» **What this task involves**: Rewrite the lines from the one containing "You are a GUI" through the one containing "680x574 pixels.", changing "toolbar icon" to "toolbar button" and keeping everything else the same. Return only those lines.

» **Rows**:
============================================================

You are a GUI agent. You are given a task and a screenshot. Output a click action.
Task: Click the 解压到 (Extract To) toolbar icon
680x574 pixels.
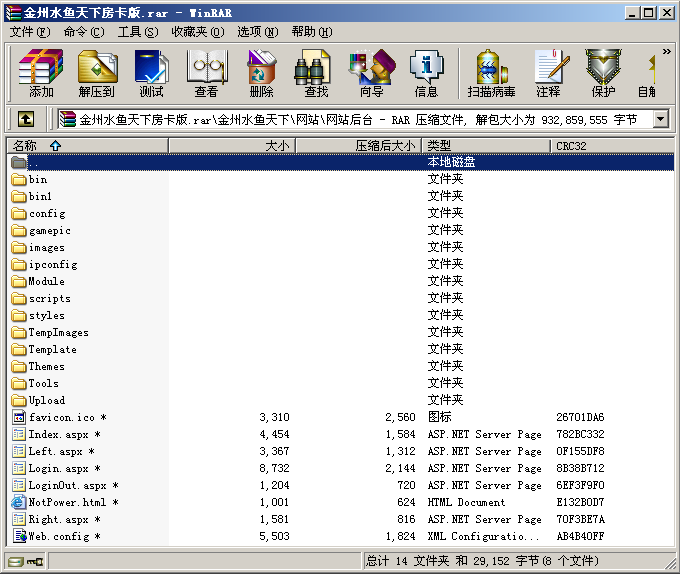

============================================================

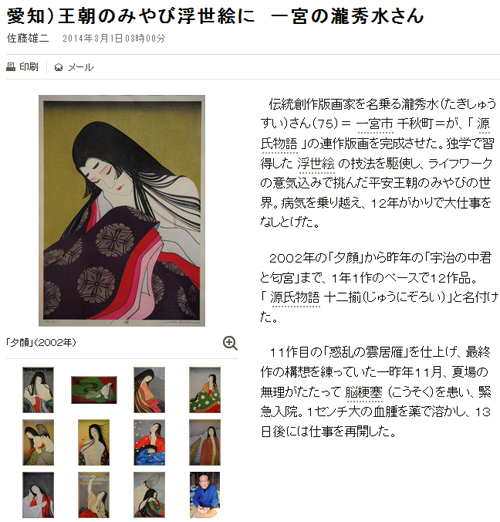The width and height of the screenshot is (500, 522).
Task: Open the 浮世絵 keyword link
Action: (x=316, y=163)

============================================================

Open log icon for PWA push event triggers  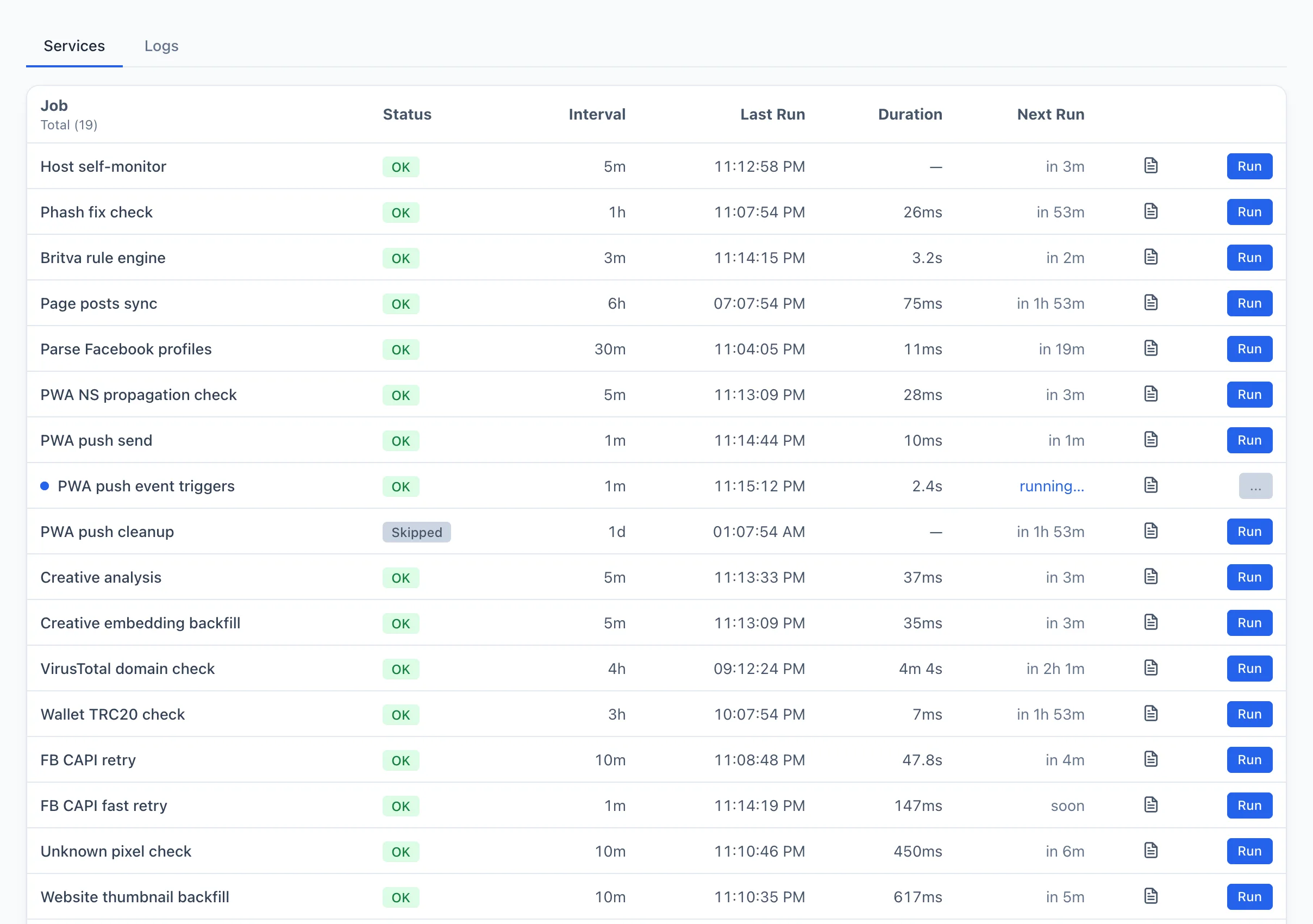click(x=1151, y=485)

============================================================

» **Task output**:
You are a GUI agent. You are given a task and a screenshot. Output a click action.
Task: Click the 解压到 (Extract To) toolbar button
680x574 pixels.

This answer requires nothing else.